An example of Plugin is napari-skimage-regionprops, which lets you measure the properties of objects. To install this plugin, open the “Plugins” menu from within the napari application, select “Install/Uninstall Package(s)…” and look for the plugin in the list. Alternatively, you can install the pluging using pip install napari-skimage-regionprops from your terminal.

With the plugin installed, you can run the cell below to add a parametric image in which the grains are color-coded based on their size.

# To run this cell, you should first install the plugin napari-skimage-regionprops from the Plugins menu in Napari
from skimage.measure import regionprops_table
from napari_skimage_regionprops import visualize_measurement_on_labels

# Compute region properties
statistics = regionprops_table(particle_labels, properties=['area'])

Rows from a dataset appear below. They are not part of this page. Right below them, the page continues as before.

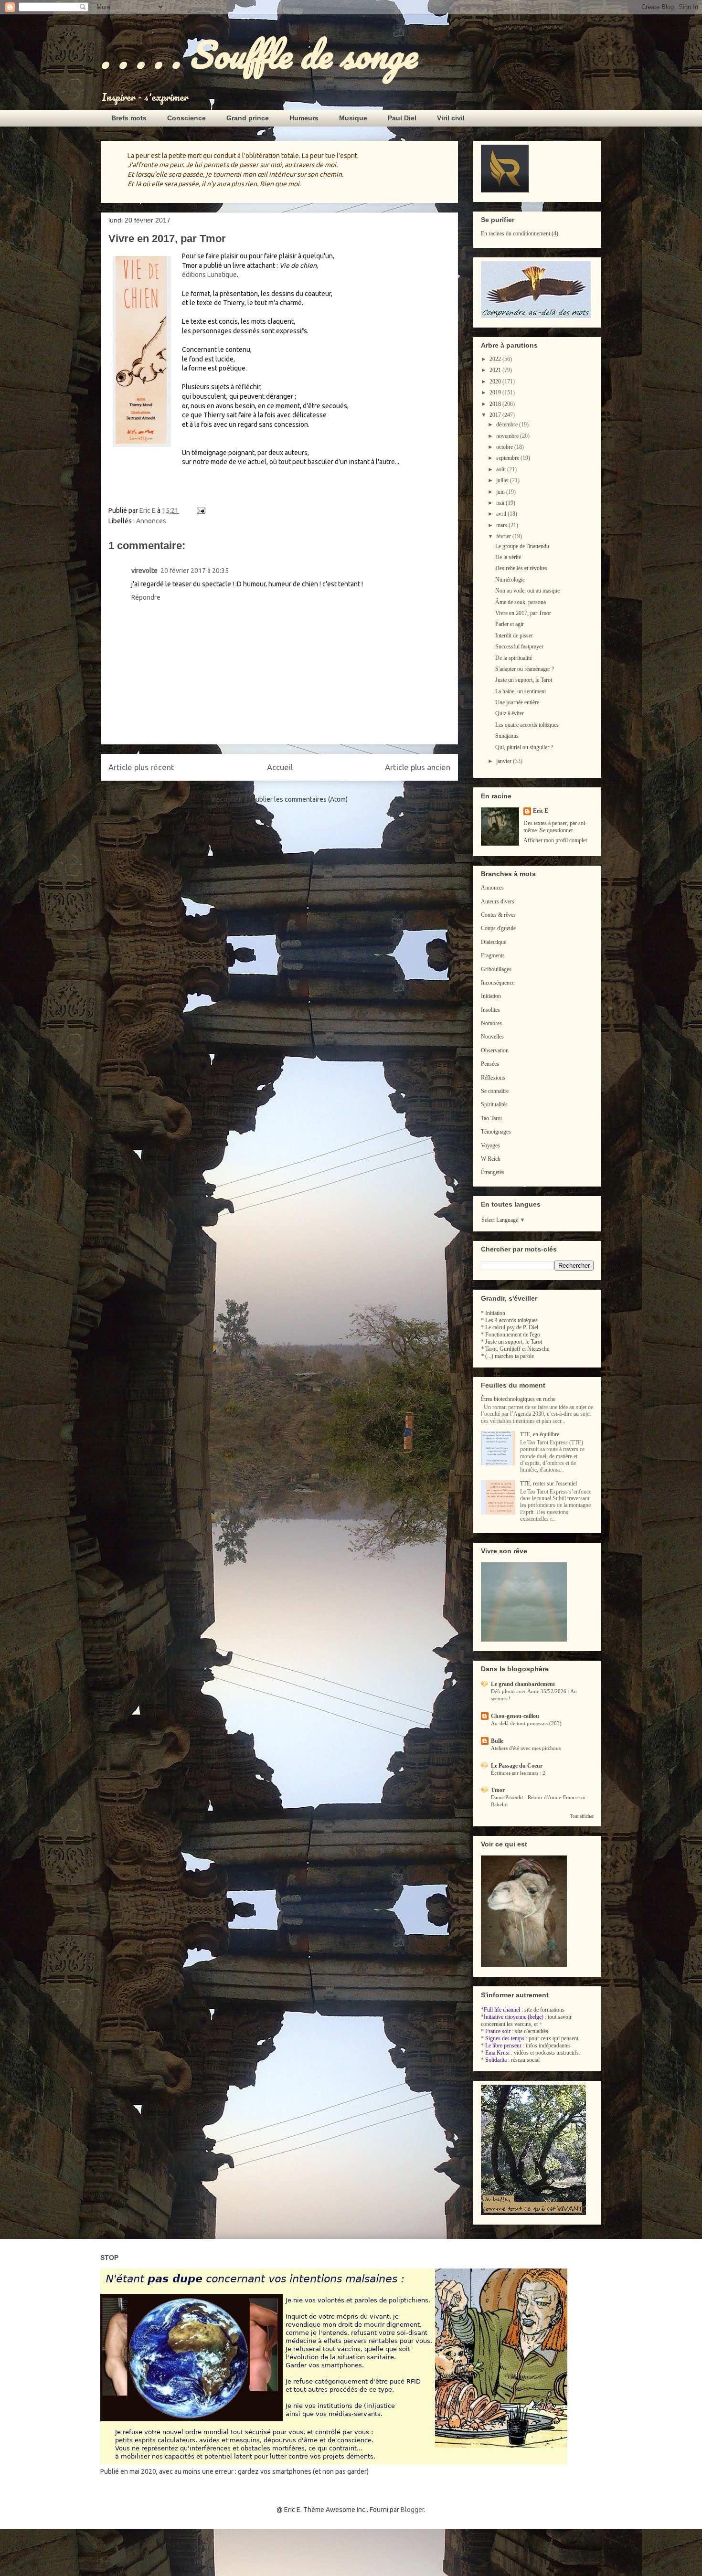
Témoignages (496, 1131)
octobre (505, 447)
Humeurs (304, 118)
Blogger (412, 2509)
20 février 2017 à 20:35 (194, 570)
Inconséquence (497, 982)
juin (501, 491)
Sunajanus (507, 735)
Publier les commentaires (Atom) (300, 799)
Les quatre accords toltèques (527, 724)
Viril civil (451, 118)
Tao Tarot (491, 1118)
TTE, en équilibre (539, 1434)
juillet (503, 480)
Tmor (498, 1790)
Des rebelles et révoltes (521, 568)
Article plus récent (141, 767)
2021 (495, 370)
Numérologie (510, 579)
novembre (508, 436)
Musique (353, 118)
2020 (495, 381)
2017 (495, 415)
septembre (508, 458)
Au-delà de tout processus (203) (526, 1723)
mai (501, 502)
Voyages (490, 1145)
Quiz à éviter (509, 713)
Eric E (540, 810)
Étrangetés (492, 1172)
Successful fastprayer (519, 646)
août (501, 469)
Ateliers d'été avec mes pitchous (526, 1748)
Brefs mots (129, 118)
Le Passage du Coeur (516, 1765)
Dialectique (493, 942)
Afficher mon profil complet (555, 840)
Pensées (490, 1063)
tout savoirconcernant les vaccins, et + (526, 2020)
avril (502, 513)
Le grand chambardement (523, 1684)
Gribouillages (496, 969)
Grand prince (247, 118)
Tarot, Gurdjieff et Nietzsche (517, 1349)
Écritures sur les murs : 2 (518, 1773)
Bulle (497, 1741)
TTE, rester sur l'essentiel (548, 1483)
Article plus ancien (417, 767)
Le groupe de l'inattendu (522, 546)
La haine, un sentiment (520, 691)
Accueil (280, 767)
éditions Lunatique (209, 274)
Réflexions (493, 1077)
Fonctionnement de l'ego (512, 1334)
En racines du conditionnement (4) (519, 233)
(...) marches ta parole (509, 1356)
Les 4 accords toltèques (511, 1320)
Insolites (490, 1010)
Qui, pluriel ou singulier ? (524, 747)
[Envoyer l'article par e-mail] (200, 510)
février (504, 536)
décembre (507, 424)
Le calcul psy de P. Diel (511, 1327)
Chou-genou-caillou (515, 1716)
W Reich (490, 1158)
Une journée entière (517, 702)
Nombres (491, 1023)
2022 (495, 359)
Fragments (493, 955)
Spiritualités (494, 1104)
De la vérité (508, 557)
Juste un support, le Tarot (523, 680)
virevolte (144, 570)
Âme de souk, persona (520, 602)
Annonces (151, 521)
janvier (504, 761)
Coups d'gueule (498, 928)
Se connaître (495, 1091)
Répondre (145, 597)
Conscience (186, 118)
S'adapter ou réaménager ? (524, 669)
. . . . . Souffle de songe (258, 54)
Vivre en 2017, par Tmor (523, 613)
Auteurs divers (497, 901)
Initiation (491, 996)
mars (502, 525)
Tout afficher (582, 1816)
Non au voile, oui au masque (527, 590)
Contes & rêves (498, 915)
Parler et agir (509, 624)
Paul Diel (402, 118)
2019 (495, 392)
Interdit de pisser (514, 635)
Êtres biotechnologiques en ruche (518, 1399)
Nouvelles (492, 1036)
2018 (495, 404)
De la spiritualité (513, 658)
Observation (495, 1050)
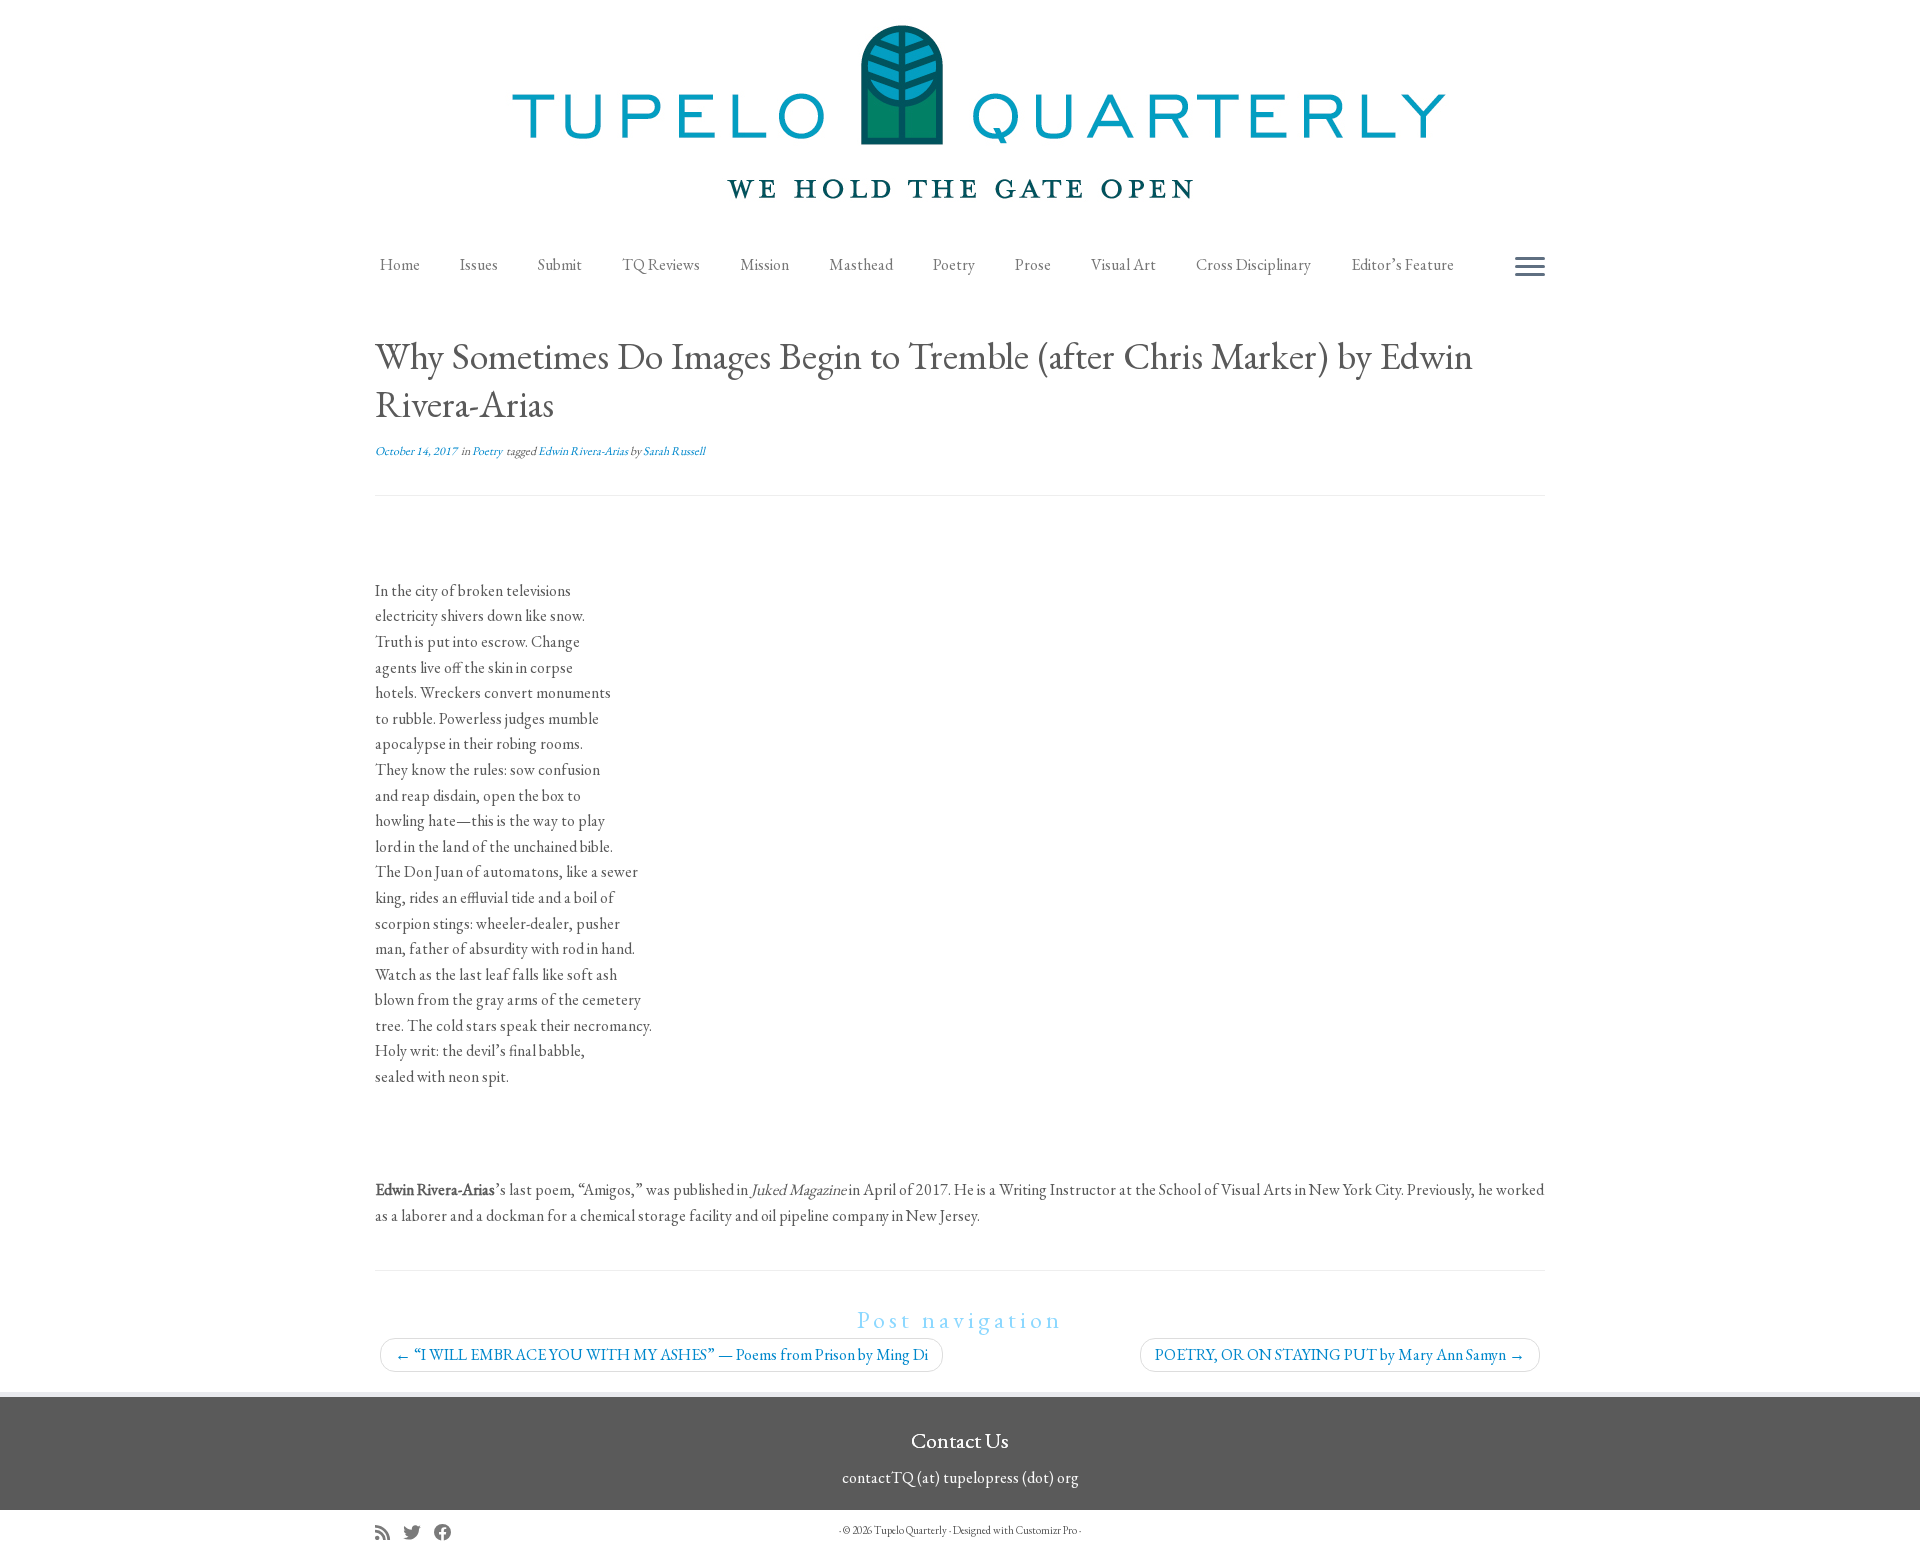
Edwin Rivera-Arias (584, 451)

# Add the statistics as properties of the layer
label_image = viewer.layers['segmentation']
label_image.properties = statistics

# Compute the parametric image
parametric_image = visualize_measurement_on_labels(label_image, 'area')

# Display it
viewer.add_image(parametric_image, name="volume", colormap='jet')

# Take a screenshot
screenshot_view(viewer, canvas_only=True)
/tmp/ipykernel_38638/3299990140.py:13: DeprecationWarning: Call to deprecated function (or staticmethod) visualize_measurement_on_labels. (visualize_measurement_on_labels() is deprecated. Use map_measurements_on_labels() instead)
  parametric_image = visualize_measurement_on_labels(label_image, 'area')

Conclusion#

We’ve now seen how to use Napari to visualize a 3D image, including looking at 2D slices and a 3D rendering. We’ve also seen that properties of the image viewer and of the loaded layers can be controlled both from the GUI interface and from the Jupyter notebook. Using Napari and Jupyter interactively, we were able to visualize intermediate steps of an image processing pipeline for segmentation, taking advantage of the different layer types available.